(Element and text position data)
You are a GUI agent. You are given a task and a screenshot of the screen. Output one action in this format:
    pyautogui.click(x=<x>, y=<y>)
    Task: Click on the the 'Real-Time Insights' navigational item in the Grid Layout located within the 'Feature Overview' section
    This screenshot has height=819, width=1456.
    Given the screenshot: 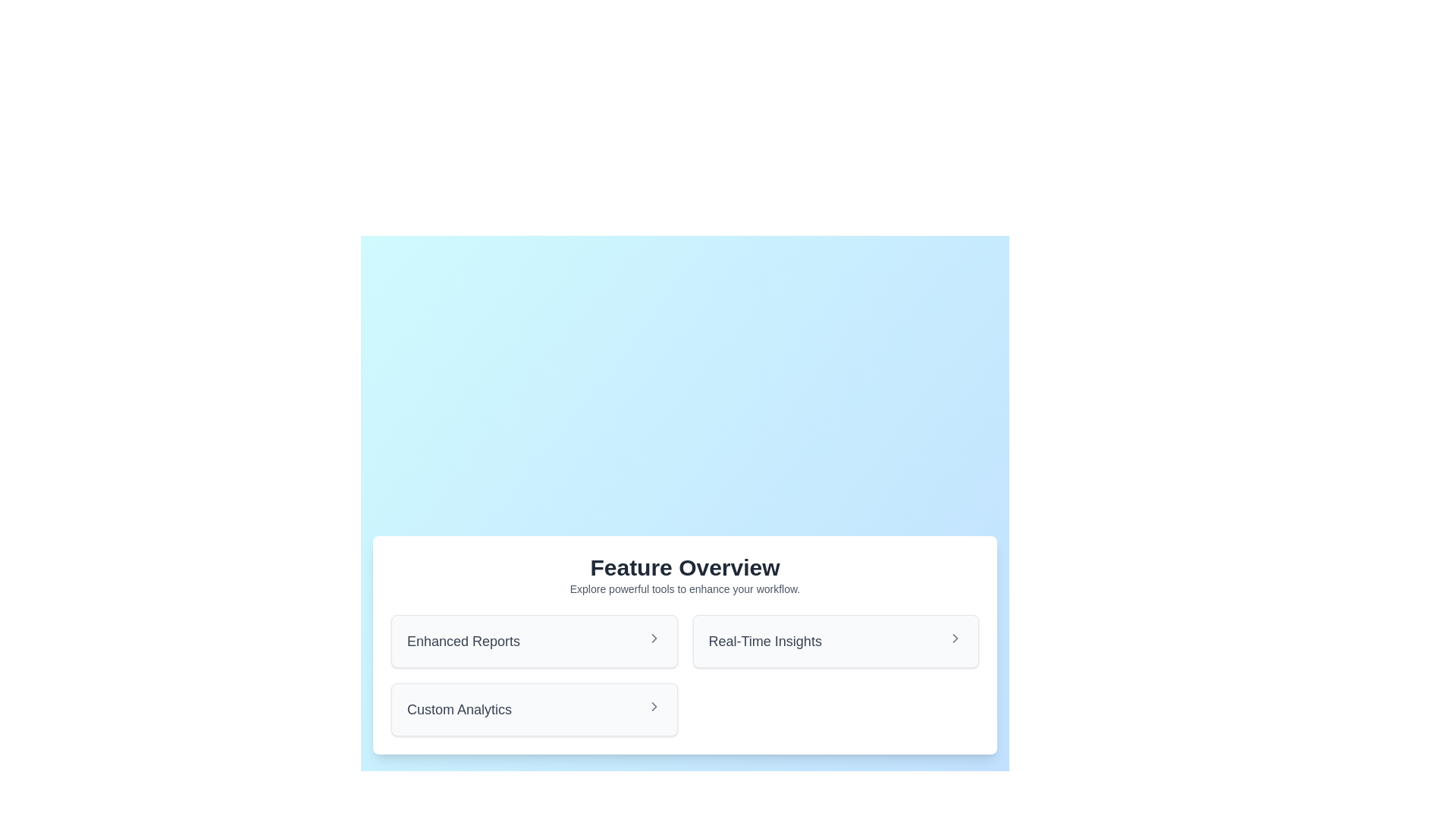 What is the action you would take?
    pyautogui.click(x=684, y=675)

● Stated exercise
Return the rows word for word, starting with the first line and going on through the line that contains "This screenshot has".

● Task output
You are a GUI agent. You are given a task and a screenshot of the screen. Output one action in this format:
    pyautogui.click(x=<x>, y=<y>)
    Task: Click on the the 'Real-Time Insights' navigational item in the Grid Layout located within the 'Feature Overview' section
    This screenshot has height=819, width=1456.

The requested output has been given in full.